2.依照权利要求1的分离核酸,其中所编码的多肽包含从以下选出的氨基酸序列:
a)SEQ ID NO:9中描述的氨基酸序列;
b)SEQ ID NO:11中描述的氨基酸序列;
c)与SEQ ID NO:9中描述的氨基酸序列或SEQ ID NO:11中描述的氨基酸序列有至少55%同源性的在功能上等价的氨基酸序列。
3.如权利要求2所述的分离核酸,其中所编码的多肽包含与SEQID NO:9中描述的氨基酸序列或SEQ ID NO:11中描述的氨基酸序列有至少60%同源性的在功能上等价的氨基酸序列。

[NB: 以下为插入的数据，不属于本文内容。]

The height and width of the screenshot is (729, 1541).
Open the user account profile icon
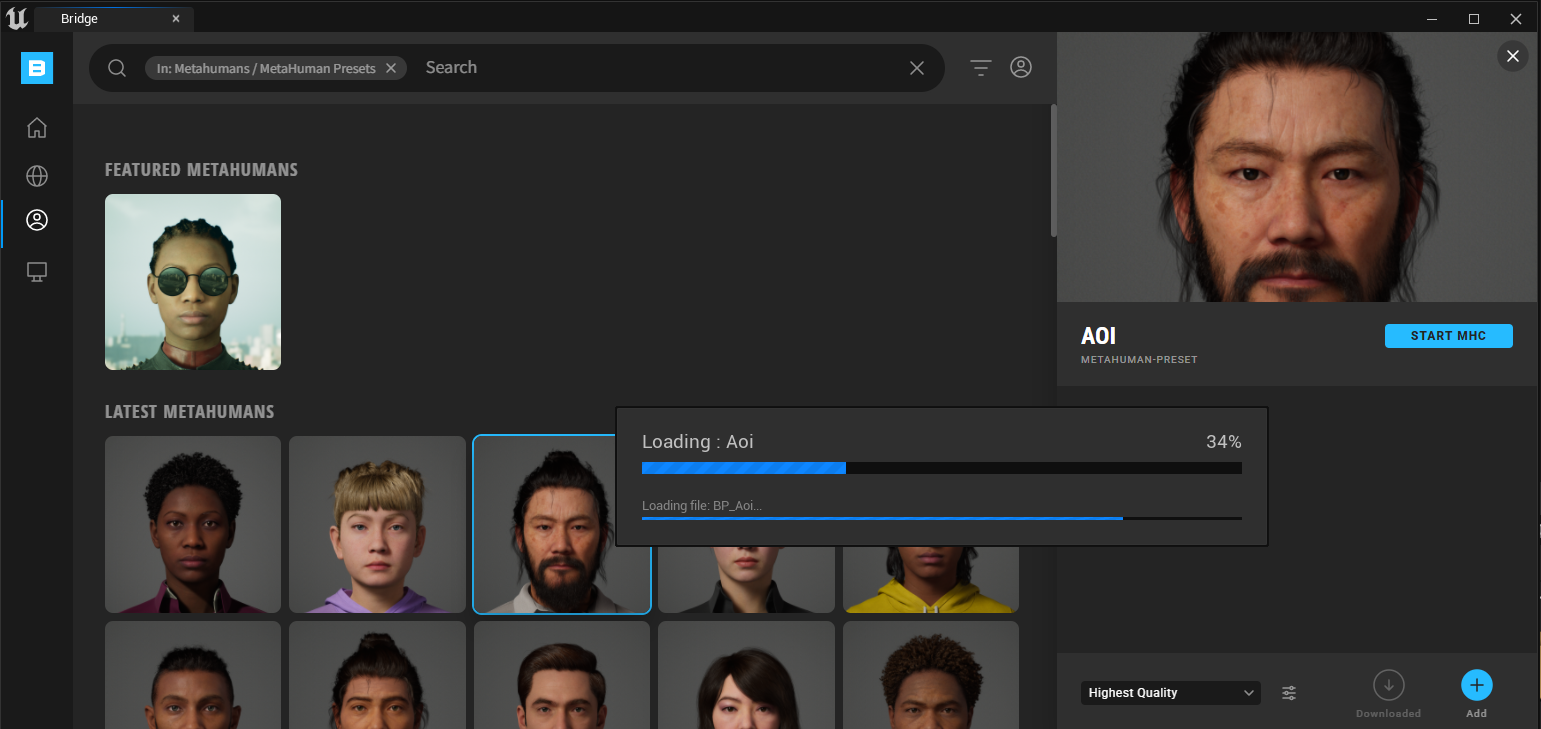click(1020, 67)
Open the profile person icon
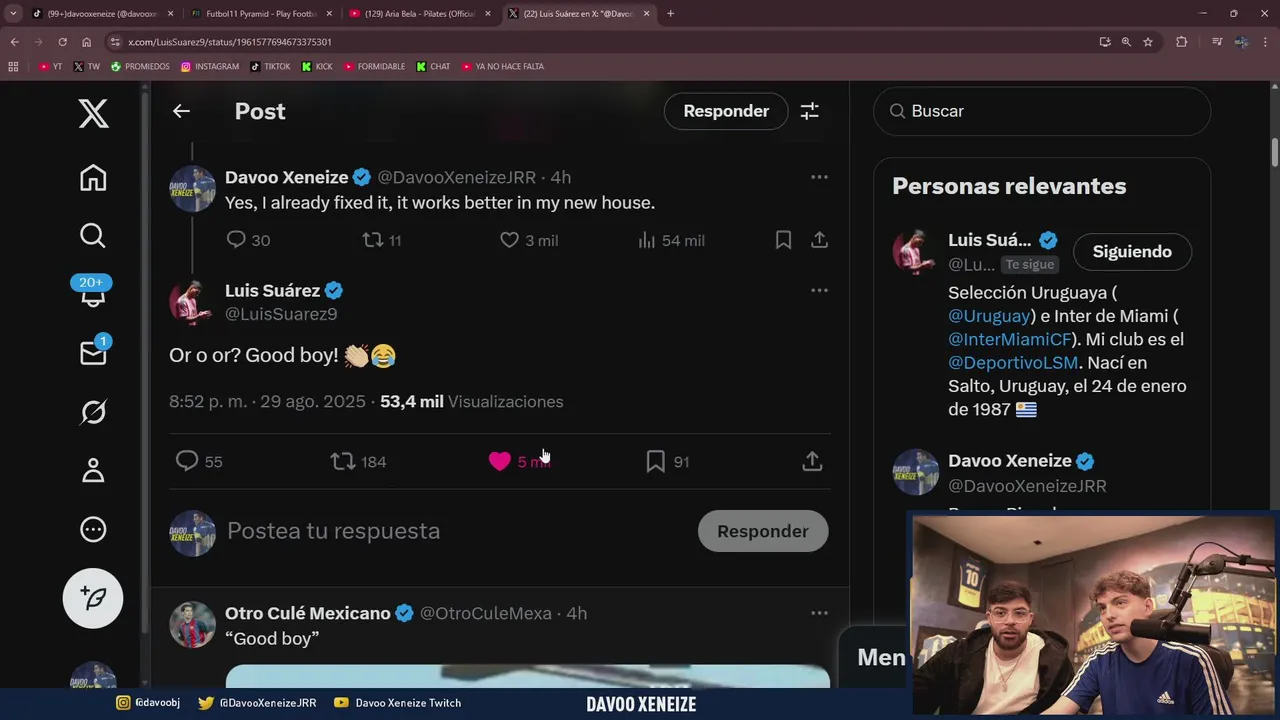This screenshot has height=720, width=1280. 93,470
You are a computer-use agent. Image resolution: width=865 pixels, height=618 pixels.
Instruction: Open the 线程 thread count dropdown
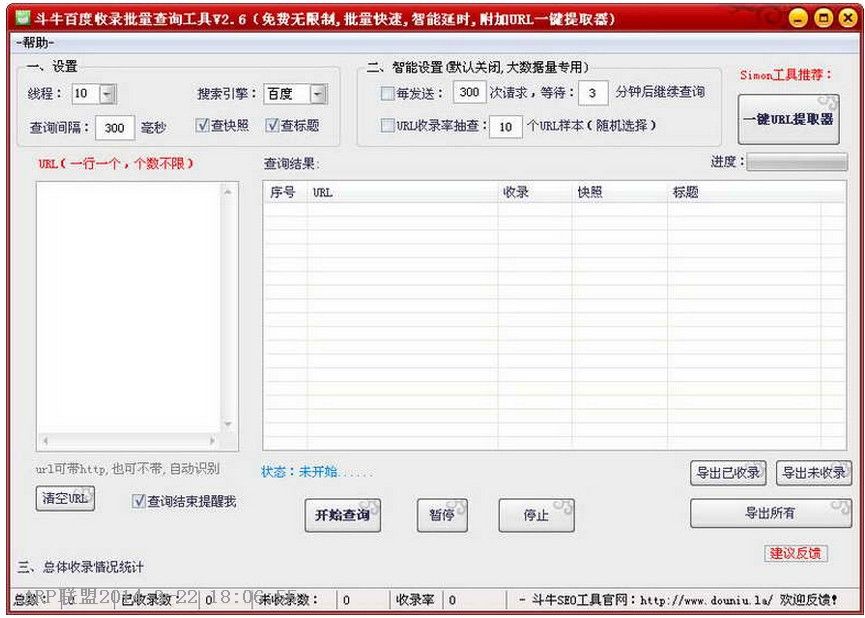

4.如权利要求3所述的分离核酸,其中所编码的多肽包含与SEQID NO:9中描述的氨基酸序列或SEQ ID NO:11中描述的氨基酸序列有至少65%同源性的在功能上等价的氨基酸序列。
5.如权利要求4所述的分离核酸,其中所编码的多肽包含与SEQID NO:9中描述的氨基酸序列或SEQ ID NO:11中描述的氨基酸序列有至少70%同源性的在功能上等价的氨基酸序列。
6.如权利要求5所述的分离核酸,其中所编码的多肽包含与SEQID NO:9中描述的氨基酸序列或SEQ ID NO:11中描述的氨基酸序列有至少75%同源性的在功能上等价的氨基酸序列。
7.如权利要求6所述的分离核酸,其中所编码的多肽包含与SEQID NO:9中描述的氨基酸序列或SEQ ID NO:11中描述的氨基酸序列有至少80%同源性的在功能上等价的氨基酸序列。
8.如权利要求7所述的分离核酸,其中所编码的多肽包含与SEQID NO:9中描述的氨基酸序列或SEQ ID NO:11中描述的氨基酸序列有至少85%同源性的在功能上等价的氨基酸序列。
9.如权利要求8所述的分离核酸,其中所编码的多肽包含与SEQID NO:9中描述的氨基酸序列或SEQ ID NO:11中描述的氨基酸序列有至少90%同源性的在功能上等价的氨基酸序列。
10.如权利要求9所述的分离核酸,其中所编码的多肽包含与SEQID NO:9中描述的氨基酸序列或SEQ ID NO:11中描述的氨基酸序列有至少95%同源性的在功能上等价的氨基酸序列。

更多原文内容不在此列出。